Abstract
Toplumların siyasal ve kültürel yapılarında bedenin metafor olarak değeri ve bu
değerin karşılığı çokça tartışılmaktadır. Devletin ve iktidar araçlarının bu metaforun
biçimlenmesi üzerindeki rolleri, toplumsal kurumsallıklar ve bunların etki alanlarını
göstermesi bakımından önemlidir. İnsan bedeninin anlamı ve bu anlamın toplumsal
karşılıkları kadın ve erkek algılarının biçimlenmesine yön verirken, bu algının kurumsal
temellerini de oluşturmaktadır. Bedenlerin toplumsal karşılıkları kadın ve erkek algılarını
biçimlendirdiği gibi iki cinse ait davranış biçimlerinin de bu algı üzerinden
gruplandırılmasına katkıda bulunmaktadır. Kadın ve erkek bedenleri birçok açıdan toplum
karşısında bir ve eşit değildir. Din, gelenek, siyaset ve kültürel faktörler kadının “nasıl”lığını
tanımlamaktadır. Bu bağlamda din ve yerel değerler üzerinden katı toplumsal cinsiyet
kalıpları oluşturularak, kadının toplumsal konumu bir bağımlılığa mahkûm edilmektedir. Bu
bağımlılığın birçok sosyal ve kültürel sebepleri kendi içinde bir iç içe geçmişlik taşır.

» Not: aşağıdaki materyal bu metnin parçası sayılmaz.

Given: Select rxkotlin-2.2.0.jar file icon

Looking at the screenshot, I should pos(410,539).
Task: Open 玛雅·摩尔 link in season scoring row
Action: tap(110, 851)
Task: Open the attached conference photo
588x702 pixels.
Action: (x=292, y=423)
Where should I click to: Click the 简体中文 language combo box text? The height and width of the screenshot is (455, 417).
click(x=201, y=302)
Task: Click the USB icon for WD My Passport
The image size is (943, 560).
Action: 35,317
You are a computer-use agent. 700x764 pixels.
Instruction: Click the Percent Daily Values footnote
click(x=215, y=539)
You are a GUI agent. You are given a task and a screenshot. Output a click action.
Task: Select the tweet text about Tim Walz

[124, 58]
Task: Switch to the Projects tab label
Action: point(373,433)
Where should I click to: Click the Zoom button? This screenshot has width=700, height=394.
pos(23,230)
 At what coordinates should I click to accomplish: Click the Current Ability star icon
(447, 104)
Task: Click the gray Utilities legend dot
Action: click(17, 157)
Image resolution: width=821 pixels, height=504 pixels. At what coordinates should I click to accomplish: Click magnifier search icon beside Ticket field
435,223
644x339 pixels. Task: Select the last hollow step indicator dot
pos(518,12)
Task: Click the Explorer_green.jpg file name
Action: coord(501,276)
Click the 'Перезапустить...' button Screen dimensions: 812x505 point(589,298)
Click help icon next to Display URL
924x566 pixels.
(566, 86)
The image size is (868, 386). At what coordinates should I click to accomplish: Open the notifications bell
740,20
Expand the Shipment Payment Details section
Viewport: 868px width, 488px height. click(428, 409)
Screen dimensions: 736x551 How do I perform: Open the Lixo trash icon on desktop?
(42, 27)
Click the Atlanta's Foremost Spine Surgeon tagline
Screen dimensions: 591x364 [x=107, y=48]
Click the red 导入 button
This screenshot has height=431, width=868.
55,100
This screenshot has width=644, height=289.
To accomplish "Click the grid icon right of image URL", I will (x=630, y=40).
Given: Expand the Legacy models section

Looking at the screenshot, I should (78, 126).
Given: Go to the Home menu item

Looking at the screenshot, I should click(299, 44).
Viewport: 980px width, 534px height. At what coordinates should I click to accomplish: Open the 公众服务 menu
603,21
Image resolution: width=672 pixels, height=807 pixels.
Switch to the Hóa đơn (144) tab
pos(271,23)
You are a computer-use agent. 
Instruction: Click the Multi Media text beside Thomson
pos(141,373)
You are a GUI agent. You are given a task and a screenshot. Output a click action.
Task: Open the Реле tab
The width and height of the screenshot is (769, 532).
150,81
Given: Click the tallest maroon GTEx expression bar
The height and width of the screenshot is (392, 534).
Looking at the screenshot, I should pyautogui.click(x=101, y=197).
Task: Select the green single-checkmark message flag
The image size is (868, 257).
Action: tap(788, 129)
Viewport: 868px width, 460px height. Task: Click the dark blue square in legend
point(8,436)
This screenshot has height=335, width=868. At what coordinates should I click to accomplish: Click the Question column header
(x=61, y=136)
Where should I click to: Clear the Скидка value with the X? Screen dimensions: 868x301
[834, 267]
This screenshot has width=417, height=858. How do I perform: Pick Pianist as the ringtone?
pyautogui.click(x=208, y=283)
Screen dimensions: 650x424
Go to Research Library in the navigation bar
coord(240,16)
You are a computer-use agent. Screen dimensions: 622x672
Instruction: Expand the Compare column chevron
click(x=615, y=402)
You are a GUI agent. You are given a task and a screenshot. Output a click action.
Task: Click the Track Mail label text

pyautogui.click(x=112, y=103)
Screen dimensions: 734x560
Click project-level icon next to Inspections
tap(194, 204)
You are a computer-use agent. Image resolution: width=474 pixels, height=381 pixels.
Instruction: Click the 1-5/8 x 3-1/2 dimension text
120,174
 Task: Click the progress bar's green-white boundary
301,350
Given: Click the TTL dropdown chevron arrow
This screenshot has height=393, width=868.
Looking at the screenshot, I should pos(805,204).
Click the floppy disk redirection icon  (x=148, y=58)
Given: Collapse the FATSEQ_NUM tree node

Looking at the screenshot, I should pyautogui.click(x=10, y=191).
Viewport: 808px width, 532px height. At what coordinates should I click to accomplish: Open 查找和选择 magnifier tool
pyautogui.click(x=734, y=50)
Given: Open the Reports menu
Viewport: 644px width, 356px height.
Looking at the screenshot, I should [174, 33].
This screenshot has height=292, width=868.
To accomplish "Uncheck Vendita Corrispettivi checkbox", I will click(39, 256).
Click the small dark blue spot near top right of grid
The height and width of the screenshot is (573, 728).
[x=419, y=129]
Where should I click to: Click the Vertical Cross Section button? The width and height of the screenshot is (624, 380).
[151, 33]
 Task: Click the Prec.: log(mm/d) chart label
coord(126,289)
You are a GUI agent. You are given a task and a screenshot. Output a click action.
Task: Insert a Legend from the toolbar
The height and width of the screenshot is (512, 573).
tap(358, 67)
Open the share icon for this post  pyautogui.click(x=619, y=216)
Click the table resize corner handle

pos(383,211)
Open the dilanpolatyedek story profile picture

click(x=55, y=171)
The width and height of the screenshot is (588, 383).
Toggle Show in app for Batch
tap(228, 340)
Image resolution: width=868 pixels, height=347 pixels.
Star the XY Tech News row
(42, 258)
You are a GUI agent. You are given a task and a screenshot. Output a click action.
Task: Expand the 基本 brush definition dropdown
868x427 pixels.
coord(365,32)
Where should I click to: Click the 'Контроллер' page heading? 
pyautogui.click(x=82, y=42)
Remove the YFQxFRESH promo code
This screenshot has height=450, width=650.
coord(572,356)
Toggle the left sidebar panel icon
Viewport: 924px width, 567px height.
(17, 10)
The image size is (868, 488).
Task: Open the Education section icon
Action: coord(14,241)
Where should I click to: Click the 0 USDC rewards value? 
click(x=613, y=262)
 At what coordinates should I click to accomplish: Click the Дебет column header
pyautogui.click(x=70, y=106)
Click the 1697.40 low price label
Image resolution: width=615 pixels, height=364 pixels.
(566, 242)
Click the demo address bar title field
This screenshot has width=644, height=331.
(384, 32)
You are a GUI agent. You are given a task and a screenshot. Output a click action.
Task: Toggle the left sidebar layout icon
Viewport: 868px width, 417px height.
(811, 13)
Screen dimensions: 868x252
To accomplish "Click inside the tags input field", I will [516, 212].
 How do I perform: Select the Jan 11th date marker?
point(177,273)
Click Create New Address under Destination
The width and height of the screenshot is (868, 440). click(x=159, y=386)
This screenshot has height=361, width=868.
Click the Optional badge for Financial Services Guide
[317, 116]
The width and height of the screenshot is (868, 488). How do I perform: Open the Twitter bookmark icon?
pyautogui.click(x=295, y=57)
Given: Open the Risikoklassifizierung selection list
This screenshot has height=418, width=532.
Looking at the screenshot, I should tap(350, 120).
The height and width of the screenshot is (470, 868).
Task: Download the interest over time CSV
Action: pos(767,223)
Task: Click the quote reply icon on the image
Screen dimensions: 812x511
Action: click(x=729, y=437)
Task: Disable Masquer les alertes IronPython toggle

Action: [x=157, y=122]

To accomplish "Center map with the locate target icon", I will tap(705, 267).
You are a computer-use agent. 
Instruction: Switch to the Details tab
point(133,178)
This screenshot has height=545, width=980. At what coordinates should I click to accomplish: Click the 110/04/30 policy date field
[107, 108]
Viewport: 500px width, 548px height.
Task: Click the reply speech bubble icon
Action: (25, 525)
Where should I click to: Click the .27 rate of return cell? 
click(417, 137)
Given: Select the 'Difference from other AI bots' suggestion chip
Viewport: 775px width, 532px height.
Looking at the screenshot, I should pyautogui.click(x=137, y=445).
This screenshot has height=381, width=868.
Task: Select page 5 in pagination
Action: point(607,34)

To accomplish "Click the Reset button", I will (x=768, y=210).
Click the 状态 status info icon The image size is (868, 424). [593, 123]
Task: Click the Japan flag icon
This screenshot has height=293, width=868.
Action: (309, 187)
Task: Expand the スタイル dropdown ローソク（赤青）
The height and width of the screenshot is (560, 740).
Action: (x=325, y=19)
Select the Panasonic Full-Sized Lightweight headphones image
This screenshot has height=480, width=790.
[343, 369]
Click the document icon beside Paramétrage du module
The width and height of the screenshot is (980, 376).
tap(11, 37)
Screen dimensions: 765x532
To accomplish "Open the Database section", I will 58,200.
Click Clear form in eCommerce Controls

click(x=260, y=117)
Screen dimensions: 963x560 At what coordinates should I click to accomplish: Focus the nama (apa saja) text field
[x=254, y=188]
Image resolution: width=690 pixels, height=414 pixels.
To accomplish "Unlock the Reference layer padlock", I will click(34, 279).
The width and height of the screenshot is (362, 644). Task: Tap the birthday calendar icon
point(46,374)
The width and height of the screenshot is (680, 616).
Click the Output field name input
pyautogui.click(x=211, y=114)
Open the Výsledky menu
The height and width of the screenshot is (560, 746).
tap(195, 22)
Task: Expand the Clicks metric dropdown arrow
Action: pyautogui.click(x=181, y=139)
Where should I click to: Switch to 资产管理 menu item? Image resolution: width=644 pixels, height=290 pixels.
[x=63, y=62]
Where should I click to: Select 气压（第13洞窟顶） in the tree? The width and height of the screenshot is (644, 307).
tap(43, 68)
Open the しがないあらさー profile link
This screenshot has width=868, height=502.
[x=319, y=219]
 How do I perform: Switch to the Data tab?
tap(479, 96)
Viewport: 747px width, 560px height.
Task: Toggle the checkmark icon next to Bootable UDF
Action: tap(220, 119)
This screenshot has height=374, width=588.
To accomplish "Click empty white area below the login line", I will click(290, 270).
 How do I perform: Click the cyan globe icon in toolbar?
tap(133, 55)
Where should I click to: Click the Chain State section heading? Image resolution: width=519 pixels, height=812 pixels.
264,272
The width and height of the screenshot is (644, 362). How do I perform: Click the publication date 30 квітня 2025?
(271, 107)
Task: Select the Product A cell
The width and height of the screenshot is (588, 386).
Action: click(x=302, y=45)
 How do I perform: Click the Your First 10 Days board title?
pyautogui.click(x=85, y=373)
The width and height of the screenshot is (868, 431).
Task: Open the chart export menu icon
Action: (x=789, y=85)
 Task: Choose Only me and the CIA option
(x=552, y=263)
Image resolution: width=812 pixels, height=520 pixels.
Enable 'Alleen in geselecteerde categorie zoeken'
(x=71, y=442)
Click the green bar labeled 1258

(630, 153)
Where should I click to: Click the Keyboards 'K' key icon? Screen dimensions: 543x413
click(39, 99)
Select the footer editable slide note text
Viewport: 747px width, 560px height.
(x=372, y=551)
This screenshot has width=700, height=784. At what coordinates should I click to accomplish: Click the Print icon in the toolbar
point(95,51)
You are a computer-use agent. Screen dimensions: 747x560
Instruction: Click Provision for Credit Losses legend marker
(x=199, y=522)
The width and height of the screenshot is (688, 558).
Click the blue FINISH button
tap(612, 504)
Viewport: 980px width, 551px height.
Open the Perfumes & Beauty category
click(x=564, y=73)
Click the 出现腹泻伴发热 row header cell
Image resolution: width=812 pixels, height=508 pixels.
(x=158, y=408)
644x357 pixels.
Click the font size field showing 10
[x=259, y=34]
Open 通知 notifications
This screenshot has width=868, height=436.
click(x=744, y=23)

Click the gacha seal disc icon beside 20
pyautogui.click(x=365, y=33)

Toplumun bilinçaltında oluşan kadın imgeleri, kadının kendisi dışında algılanma
biçimlerinin hayattaki karşılıklarını oluşturmaktadır. Dolayısıyla kadınlar toplumsal hayata
dahil olurken, bir takım hazır kalıplara sığma çabaları üzerlerindeki iktidar unsurlarını
somutlaştıran öğeler olarak değerlendirilebilir.